Text block:
Dealing with Public Reactions to Children's Behavior

00:47:10
Speaker
Being toddler moms, I feel like this is the one that we're going to deal with the most consistently from now until for the next six, seven years. Because pregnancy is nine months. It sucks to hear those things, whatever. But our kids are going to be little for a long time. And we're going to be out in public with them. Yeah. This is just a general cultural note.
00:47:41
Speaker
Nothing bothers me more than when older people seem annoyed that there's children around. And granted, there are places where you probably shouldn't have your kids, but like I'm going to bring my kid to the grocery store. I'm going to need to bring my kid to run errands. He's going to be with me in the parking lot. He might be with me at a restaurant every now and then he's going to be with me in the line to order coffee. Like these are public places.
00:48:09
Speaker
And when I get like looks or an old person feels or not even just an old person, but it often feels like it is older people are made uncomfortable because he's, cause my son is acting like a normal ass toddler. Yeah. I'm just like, can you give me a little grace here? Like I feel like in other countries,
00:48:36
Speaker
there is a culture of like embracing the family unit and going out of your way to make things easier for moms and make sure that moms of like babies and toddlers are feeling supported and make things easier for them. But the amount of times that like somebody has just like grabbed a shopping cart, like cut in front of me to like grab a shopping cart before I can get one in. I'm like about to put TJ into it or just like no regard for the juggling and like struggle that is
00:49:05
Speaker
handling kids, I don't know. Maybe that's me having like victim mentality, but I'm just like, where's the support? No, it's so true. It is so true. And it's like- The airport, airplanes, I'm like, just fucking get over it. Like, we're allowed to fly with our kids. Also, my thought is always like,
00:49:29
Speaker
I don't know. I think ultimately a lot of the problem with our society is we just lack empathy and people are unable to empathize and unable to put themselves in other people's positions. It's like, can't you look at me and what I'm dealing with and this toddler that's maybe having a meltdown or whatever and just be like,
00:49:49
Speaker
Damn, that's really hard. Like my comment would not Make her feel any I don't know. It's just like to me empathy comes easy for me Thanks. I feel like that's thank you to my parents or whatever Yeah, people lack empathy and it's like they can't look at other people and think damn they're having a hard time I'm gonna keep my mouth shut or I'm gonna
00:50:12
Speaker
Ask for if they need anything like if the door needs to be opened while I'm trying to get the stroller out or whatever. I feel like people don't like hop to it to help these days. I don't know. Yeah. But then on the flip side, like nothing makes I am always
00:50:30
Speaker
warmed in the heart when it doesn't bother me when like a grandparent like sees me with TJ or like sees me pregnant and it's like, those are the best days. Like, you know, like, yeah, they just are like happy.

Goal A: In the part of the transcript about public reactions to children that begins "Nothing bothers me more," list the places where the speaker says her son will be with her.
Goal B: Extract the records that open with the line containing "This screenshot has width=1568, height=732." and close with the line containing "pyautogui.click(x=77, y=862)", including both of those lines, and reproduce them unchanged.

Input records:
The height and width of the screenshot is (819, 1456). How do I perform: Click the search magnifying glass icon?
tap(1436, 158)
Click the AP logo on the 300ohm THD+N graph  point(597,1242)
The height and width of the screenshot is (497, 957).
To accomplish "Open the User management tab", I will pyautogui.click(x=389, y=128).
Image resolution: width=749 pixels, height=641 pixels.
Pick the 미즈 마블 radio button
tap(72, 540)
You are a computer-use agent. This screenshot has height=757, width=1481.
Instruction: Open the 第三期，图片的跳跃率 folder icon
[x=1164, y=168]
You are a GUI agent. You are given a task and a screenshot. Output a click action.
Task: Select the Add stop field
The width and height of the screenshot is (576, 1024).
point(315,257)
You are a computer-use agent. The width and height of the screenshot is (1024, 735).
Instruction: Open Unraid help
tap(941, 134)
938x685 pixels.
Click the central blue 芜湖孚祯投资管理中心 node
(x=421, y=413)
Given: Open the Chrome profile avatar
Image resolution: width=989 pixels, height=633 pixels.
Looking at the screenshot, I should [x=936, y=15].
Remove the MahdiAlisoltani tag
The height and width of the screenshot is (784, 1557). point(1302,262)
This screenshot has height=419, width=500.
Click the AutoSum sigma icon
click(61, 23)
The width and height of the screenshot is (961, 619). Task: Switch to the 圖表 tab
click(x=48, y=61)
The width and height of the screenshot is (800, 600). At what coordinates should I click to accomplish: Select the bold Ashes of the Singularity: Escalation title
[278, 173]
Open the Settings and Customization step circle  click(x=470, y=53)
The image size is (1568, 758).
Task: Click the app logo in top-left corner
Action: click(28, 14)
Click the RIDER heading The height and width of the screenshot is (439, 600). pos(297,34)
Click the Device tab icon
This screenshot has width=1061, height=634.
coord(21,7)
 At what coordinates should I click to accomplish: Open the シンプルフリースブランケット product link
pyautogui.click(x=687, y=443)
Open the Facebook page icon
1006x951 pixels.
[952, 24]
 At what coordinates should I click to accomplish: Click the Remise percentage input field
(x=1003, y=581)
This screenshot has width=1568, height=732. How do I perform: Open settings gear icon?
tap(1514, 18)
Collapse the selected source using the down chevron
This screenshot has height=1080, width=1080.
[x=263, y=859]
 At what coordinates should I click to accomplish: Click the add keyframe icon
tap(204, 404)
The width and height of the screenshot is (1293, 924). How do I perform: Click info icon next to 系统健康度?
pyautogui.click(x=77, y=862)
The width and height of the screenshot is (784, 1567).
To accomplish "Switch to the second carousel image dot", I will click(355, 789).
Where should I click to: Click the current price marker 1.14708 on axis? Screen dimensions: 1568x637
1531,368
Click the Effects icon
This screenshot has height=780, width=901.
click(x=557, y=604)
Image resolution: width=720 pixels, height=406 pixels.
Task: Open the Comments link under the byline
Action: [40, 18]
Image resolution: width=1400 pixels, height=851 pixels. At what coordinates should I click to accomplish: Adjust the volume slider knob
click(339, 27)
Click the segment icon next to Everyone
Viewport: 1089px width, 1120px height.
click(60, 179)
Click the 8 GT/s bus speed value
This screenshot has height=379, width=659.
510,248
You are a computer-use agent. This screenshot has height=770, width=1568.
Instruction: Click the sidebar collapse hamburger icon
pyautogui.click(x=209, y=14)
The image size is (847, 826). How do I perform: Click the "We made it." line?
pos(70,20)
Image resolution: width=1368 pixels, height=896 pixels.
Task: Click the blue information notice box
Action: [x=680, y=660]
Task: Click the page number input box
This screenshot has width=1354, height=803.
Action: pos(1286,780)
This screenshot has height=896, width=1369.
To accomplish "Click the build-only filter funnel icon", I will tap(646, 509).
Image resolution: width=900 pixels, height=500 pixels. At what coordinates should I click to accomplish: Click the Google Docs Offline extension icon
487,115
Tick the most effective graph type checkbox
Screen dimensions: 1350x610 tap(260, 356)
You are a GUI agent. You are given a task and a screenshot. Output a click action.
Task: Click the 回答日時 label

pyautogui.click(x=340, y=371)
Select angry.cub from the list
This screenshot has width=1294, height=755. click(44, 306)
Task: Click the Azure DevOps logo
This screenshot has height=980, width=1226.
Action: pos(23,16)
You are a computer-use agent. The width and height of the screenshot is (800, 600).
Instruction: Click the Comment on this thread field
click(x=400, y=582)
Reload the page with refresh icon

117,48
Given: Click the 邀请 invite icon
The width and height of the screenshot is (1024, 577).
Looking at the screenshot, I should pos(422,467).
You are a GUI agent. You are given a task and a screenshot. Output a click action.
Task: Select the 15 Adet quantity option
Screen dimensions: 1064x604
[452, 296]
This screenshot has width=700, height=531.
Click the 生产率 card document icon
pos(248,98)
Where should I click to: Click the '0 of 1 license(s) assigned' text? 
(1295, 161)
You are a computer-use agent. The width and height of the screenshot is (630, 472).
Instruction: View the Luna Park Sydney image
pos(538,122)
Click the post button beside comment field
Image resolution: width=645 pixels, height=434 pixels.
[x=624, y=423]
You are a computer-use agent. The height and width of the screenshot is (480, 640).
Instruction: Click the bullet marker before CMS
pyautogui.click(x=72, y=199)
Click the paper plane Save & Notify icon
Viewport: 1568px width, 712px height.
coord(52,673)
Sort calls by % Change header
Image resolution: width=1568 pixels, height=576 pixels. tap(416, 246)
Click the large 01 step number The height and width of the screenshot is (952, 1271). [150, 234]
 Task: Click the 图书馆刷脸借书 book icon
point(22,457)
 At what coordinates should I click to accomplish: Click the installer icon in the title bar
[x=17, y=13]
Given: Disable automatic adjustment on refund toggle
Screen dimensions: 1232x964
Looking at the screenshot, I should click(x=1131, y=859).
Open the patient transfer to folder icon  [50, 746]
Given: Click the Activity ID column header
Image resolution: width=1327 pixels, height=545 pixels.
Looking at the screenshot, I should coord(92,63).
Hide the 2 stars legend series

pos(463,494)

Written solution A:
- the grocery store
- the parking lot
- a restaurant
- the line to order coffee

Written solution B:
This screenshot has width=1568, height=732. How do I perform: Open settings gear icon?
tap(1514, 18)
Collapse the selected source using the down chevron
This screenshot has height=1080, width=1080.
[x=263, y=859]
 At what coordinates should I click to accomplish: Click the add keyframe icon
tap(204, 404)
The width and height of the screenshot is (1293, 924). How do I perform: Click info icon next to 系统健康度?
pyautogui.click(x=77, y=862)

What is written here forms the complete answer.